BRIEF
Collect each line of the records containing the string "click".
[DATA FOR THE TASK — start]
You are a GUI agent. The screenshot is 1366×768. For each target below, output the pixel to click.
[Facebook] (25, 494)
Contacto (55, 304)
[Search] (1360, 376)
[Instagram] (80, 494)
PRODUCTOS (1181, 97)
[DATA FOR THE TASK — finish]
[DATA FOR THE TASK — start]
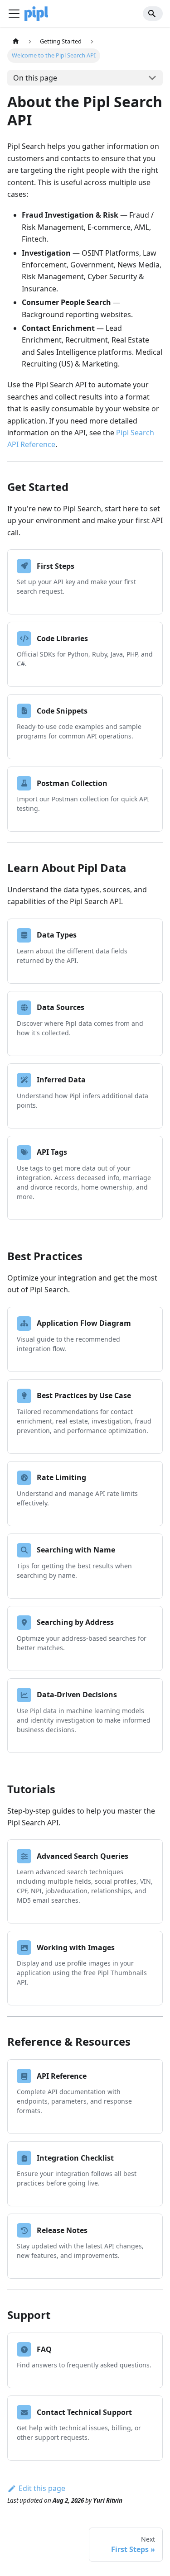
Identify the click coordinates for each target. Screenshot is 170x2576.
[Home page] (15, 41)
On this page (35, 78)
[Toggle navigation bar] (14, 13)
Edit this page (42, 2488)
[DATA FOR THE TASK — finish]
[DATA FOR THE TASK — start]
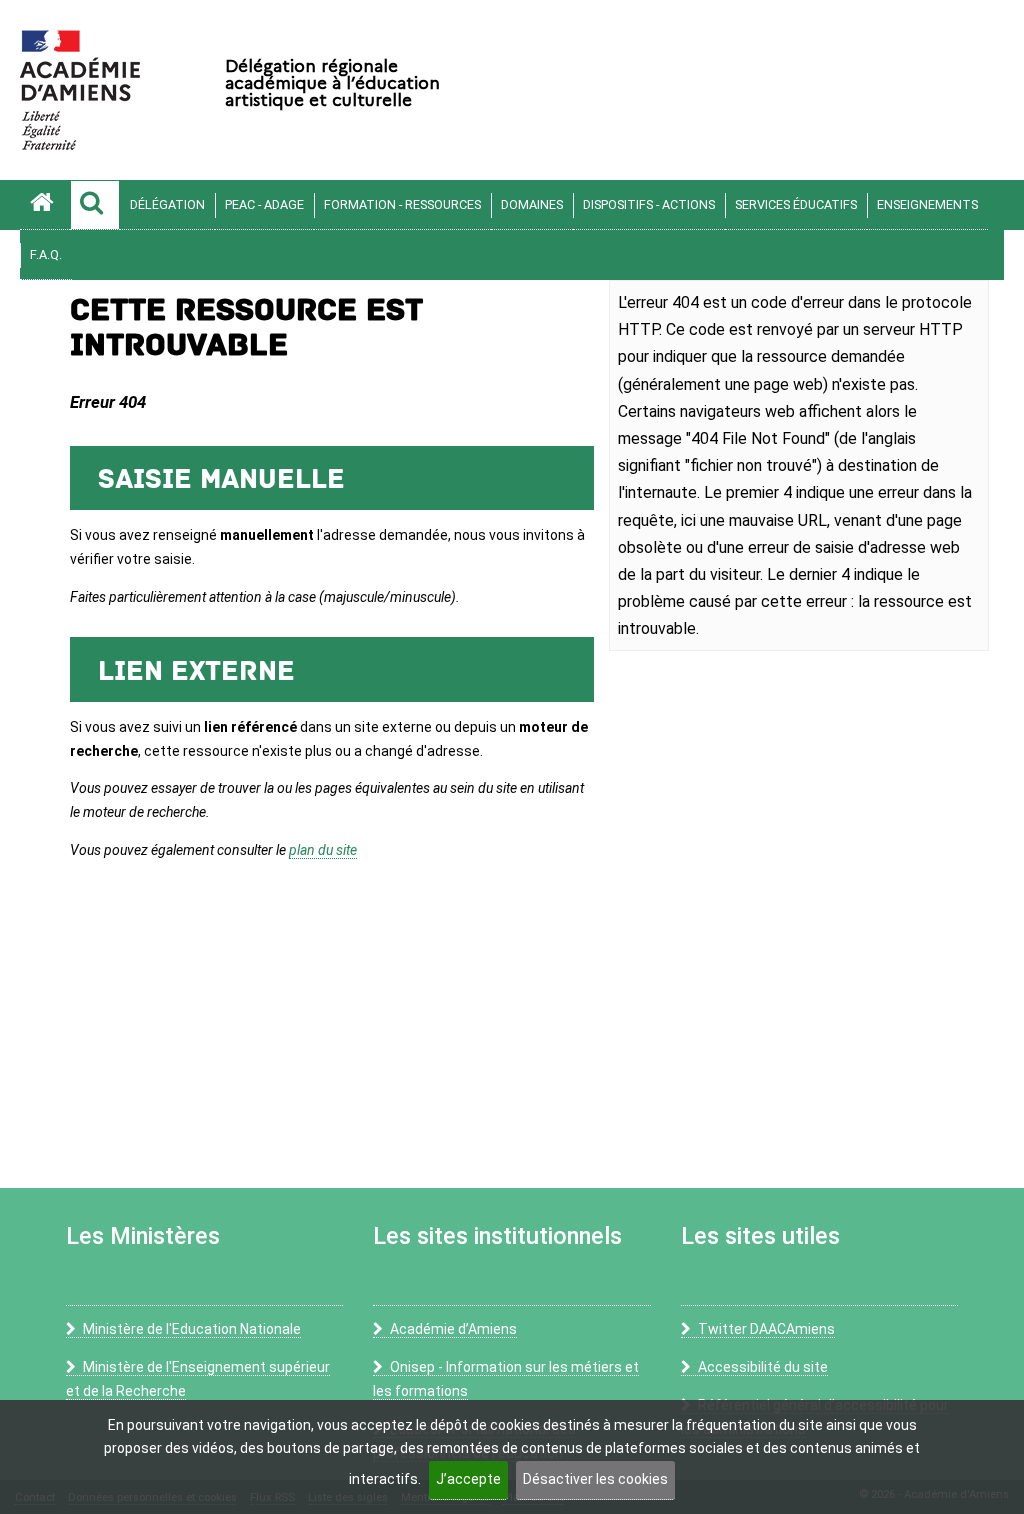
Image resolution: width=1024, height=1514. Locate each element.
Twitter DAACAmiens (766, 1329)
[DATA FOR THE TASK — finish]
YOUR SOLUTION
You are a GUI agent. The screenshot is 1366×768. For each target below, output the pixel to click.
Identify the click coordinates for each target. Screenshot is 170x2576.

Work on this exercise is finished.